Friday, January 16, 2009

Frost on the Mirror

Recently, two brief newspaper mentions of deaths caught my eye—not on the obituary page, where deceased individuals are named and their lives honored. These mentions appeared on a back page of the news section and are of particular interest to me because they offer glimpses into 19th century American history. The first article describes a hiker’s discovery of human bone fragments and a metal button lying in a Sharpsburg cornfield, which had once served as a Civil War battlefield in 1862. Examining the remains, experts concluded the bones belonged to a young soldier from New York State, who was perhaps between 19 and 20 years old when he fell in combat. The second article describes the discovery of more anonymous dead, 957 individuals buried in unmarked graves between the years 1889 and 1957 in what had been a Nebraska psychiatric hospital cemetery.
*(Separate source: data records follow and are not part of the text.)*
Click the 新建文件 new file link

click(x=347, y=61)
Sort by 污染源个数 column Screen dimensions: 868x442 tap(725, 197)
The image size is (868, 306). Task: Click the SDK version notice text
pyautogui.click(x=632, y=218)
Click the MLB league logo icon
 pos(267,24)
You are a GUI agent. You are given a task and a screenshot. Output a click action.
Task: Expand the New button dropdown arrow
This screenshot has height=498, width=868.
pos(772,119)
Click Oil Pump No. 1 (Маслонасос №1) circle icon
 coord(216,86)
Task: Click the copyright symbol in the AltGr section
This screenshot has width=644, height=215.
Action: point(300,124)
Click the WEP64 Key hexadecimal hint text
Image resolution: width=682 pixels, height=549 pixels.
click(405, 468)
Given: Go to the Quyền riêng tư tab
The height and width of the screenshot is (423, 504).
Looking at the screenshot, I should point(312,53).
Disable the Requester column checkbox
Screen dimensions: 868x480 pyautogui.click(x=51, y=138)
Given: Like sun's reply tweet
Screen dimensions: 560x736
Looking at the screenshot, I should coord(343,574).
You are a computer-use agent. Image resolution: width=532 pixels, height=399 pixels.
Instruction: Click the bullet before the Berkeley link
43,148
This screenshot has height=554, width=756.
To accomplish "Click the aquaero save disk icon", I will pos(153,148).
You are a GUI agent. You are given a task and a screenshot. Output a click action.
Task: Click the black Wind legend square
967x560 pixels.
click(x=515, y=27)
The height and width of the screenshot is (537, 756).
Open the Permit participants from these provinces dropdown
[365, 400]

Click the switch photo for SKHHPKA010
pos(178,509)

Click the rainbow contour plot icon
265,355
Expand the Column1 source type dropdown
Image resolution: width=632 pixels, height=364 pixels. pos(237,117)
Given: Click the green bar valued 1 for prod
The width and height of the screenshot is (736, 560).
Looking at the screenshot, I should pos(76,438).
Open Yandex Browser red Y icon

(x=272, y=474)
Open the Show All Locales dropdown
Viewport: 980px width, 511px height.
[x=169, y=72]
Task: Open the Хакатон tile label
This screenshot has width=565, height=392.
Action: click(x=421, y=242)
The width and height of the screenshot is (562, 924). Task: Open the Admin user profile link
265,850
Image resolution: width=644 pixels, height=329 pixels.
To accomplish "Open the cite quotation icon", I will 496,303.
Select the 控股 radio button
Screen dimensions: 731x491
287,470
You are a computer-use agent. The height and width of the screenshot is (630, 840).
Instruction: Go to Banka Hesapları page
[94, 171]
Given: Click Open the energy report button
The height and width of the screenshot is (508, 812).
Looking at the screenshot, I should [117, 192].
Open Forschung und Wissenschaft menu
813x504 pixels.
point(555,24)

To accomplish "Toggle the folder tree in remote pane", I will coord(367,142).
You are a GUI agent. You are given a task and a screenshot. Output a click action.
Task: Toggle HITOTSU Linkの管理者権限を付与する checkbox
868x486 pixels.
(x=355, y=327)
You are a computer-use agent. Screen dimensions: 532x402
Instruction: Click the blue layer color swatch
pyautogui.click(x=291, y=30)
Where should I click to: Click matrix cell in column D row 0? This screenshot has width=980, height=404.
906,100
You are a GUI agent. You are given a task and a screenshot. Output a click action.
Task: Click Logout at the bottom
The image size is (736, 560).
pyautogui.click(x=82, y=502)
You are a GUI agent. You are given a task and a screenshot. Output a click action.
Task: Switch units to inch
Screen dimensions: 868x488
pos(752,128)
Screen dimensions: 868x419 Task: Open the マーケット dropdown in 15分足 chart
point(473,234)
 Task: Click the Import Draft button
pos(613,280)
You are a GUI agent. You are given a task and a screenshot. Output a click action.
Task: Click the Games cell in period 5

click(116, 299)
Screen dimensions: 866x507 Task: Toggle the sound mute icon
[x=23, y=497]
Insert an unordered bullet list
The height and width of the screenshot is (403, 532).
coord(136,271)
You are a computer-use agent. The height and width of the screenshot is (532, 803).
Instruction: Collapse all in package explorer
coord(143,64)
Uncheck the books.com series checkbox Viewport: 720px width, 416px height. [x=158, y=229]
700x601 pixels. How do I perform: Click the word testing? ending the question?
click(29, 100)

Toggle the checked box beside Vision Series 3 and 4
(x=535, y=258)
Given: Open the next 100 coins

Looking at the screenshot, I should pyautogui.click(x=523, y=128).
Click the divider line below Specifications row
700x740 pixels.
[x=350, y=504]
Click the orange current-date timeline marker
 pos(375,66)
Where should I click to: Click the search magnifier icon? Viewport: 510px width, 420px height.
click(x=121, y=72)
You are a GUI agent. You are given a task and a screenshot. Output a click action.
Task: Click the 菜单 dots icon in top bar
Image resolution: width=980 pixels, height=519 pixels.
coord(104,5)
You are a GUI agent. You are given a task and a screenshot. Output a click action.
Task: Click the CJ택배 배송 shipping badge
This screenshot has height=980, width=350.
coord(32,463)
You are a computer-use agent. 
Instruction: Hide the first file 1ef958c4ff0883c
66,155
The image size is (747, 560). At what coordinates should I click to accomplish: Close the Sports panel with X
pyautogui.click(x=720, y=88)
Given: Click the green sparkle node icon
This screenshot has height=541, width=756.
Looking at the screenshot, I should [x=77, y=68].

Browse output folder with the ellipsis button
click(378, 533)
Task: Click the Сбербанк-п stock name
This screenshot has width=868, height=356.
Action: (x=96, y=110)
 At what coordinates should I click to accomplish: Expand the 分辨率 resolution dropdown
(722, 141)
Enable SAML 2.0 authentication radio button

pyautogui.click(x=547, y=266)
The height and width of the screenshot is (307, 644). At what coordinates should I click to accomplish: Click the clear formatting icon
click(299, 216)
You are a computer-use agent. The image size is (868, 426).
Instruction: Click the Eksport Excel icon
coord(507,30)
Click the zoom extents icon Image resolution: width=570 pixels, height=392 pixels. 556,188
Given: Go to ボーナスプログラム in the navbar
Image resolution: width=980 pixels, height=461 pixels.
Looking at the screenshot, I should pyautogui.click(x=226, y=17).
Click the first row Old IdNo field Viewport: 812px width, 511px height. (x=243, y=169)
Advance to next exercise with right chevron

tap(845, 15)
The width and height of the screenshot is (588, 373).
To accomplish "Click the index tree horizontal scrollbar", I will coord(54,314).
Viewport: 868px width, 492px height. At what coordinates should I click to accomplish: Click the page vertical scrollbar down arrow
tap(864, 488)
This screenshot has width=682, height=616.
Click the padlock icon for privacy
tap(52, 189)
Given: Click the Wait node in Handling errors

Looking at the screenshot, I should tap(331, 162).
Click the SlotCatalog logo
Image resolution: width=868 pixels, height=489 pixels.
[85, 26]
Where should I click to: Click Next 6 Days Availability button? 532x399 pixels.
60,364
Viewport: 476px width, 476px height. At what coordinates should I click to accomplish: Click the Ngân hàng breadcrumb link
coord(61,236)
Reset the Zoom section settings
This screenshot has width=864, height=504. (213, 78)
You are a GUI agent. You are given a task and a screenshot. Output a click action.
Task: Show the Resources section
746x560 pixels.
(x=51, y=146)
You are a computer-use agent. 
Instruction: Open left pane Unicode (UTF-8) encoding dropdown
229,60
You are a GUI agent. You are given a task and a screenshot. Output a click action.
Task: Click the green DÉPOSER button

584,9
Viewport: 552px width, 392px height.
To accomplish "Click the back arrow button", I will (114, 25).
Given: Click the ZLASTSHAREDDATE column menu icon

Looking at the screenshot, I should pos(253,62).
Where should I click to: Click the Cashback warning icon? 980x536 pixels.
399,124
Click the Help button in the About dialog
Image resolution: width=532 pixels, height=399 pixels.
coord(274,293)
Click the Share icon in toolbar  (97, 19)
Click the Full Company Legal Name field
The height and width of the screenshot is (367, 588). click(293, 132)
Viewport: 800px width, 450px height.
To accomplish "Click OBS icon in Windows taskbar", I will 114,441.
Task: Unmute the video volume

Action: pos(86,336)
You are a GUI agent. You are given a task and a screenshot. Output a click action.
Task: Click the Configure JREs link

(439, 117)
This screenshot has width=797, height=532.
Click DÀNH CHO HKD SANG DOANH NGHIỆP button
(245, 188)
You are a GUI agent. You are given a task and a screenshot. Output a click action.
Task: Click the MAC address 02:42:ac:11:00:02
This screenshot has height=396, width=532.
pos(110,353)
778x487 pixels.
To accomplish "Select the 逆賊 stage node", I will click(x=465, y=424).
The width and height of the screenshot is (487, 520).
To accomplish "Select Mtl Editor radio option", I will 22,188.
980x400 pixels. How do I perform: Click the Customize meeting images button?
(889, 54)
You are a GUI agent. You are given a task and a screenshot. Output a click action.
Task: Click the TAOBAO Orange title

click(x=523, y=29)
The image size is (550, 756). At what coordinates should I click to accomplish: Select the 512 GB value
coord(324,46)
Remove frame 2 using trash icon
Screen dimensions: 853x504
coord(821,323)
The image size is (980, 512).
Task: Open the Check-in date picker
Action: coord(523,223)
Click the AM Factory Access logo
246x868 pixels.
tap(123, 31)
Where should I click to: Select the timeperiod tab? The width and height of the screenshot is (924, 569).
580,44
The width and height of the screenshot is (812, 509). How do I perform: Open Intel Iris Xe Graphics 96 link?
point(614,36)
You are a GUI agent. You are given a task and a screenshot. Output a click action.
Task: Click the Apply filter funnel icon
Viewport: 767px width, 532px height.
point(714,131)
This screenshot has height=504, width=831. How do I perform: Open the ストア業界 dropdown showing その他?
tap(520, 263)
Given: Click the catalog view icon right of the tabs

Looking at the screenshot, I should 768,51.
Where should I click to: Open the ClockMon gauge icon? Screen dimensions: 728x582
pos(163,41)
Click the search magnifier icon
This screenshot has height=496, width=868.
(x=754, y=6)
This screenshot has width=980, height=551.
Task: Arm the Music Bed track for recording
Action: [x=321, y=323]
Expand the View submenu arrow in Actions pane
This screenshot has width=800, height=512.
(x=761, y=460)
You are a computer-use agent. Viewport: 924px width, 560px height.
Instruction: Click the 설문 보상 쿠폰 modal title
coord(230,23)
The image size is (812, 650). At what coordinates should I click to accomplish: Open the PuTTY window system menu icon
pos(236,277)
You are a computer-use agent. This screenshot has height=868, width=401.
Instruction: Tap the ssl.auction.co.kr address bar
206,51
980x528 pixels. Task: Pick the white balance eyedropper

Both articles resonate with me as I continue researching Civil War and post-Civil War history for my novel-in-progress and as I reflect on research done for my novel Women of Magdalene, set in a 19th century ladies’ lunatic asylum.

In Nebraska, a historical society is fighting for the release of the identity of the long-dead patients, many of whom were committed against their will for a variety of health conditions and reasons, including poverty, and whose very existence was erased with burial. A chilling thought—and similar to one that ran through my imagination years ago when I created my fictional asylum for “inconvenient women”, who never went home again. Like other writers of historical fiction, I hold a mirror up to the past and, in doing so, frame that past, limit it, and bring a particular aspect of it into focus. I look back at the sweep of history or catch a glimpse of it in a newspaper article—reminders of the haunting stories of those who actually lived and died in the real, not the fictional, world. Then I turn again to my story-mirror and, for a moment, find a whisper of frost on the glass.